This morning, I played reporter. Normally, as a topical journalist, I gather information on things, make them into something readable and send them along to post without much fanfare. But this morning, at the behest of both HuffingtonPost.com and Examiner.com, I attended an inaugural event to give readers a play-by-play of what I witnessed first-hand.
A group of people gather at a Sacramento neighborhood gallery to watch the 44th President of the United States and first African American Commander-in-Chief sworn into office. Founded in 2004, the gallery, dubbed “40 Acres” (as in the historical promise of “40 acres and a mule” for freed slaves) is situated in a ethnically diverse neighborhood nestled within the state capital. The walls of the gallery are teeming with outstanding examples of African- American and minority art as part of Sacramento Mayor Kevin Johnson’s St. Hope Foundation.

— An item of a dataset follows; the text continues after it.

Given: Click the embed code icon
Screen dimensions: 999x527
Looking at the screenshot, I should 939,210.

Making it there by 8 am, I was grateful for coffee and pastries after battling rush-hour traffic. But soon after I downed my morning brew, I realized I was in no ordinary place. I was in the midst of history being made. As I listened to heartfelt “amens”, “uh-huhs” and “right-ons,” during the pre-oath moments, I began to tap away on my laptop, recounting as quickly as I could when applause erupted as speeches and musical presentations ensued. And when President Barack Obama gave his inaugural speech, I could tell I was in the midst of something special indeed.

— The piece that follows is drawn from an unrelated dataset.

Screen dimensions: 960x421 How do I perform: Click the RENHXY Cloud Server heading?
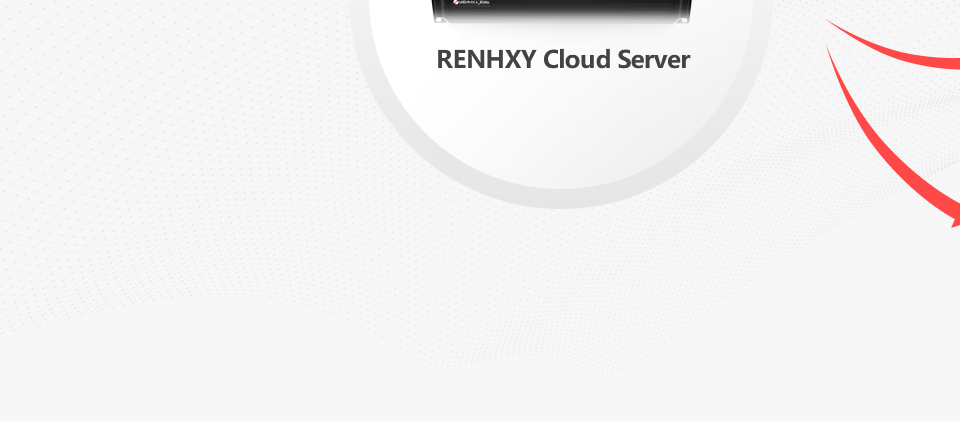pos(563,59)
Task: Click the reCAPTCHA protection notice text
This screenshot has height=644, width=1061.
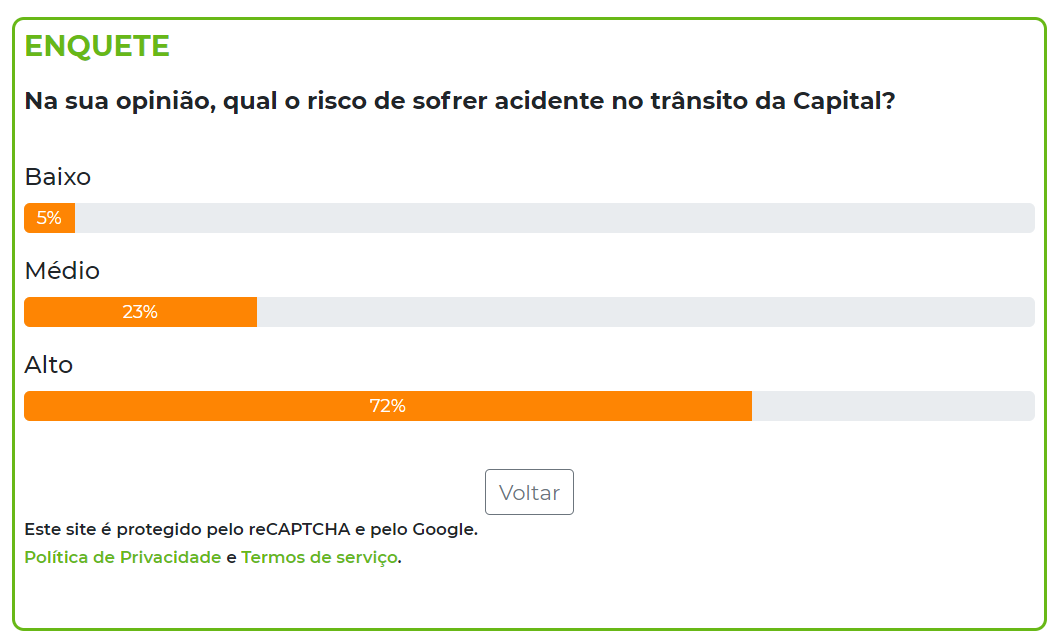Action: (251, 529)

Years from now, I hope I may be able to tell my grandchildren where I was on this day: not just witnessing the day’s historic events, but reporting on one small but interesting event for all to read and learn about, even if merely a local gathering. For in the eyes, the faces and the comments I was privy to this morning, I could see — that in some way that I could not quite put my finger on — the world had indeed changed right before my eyes.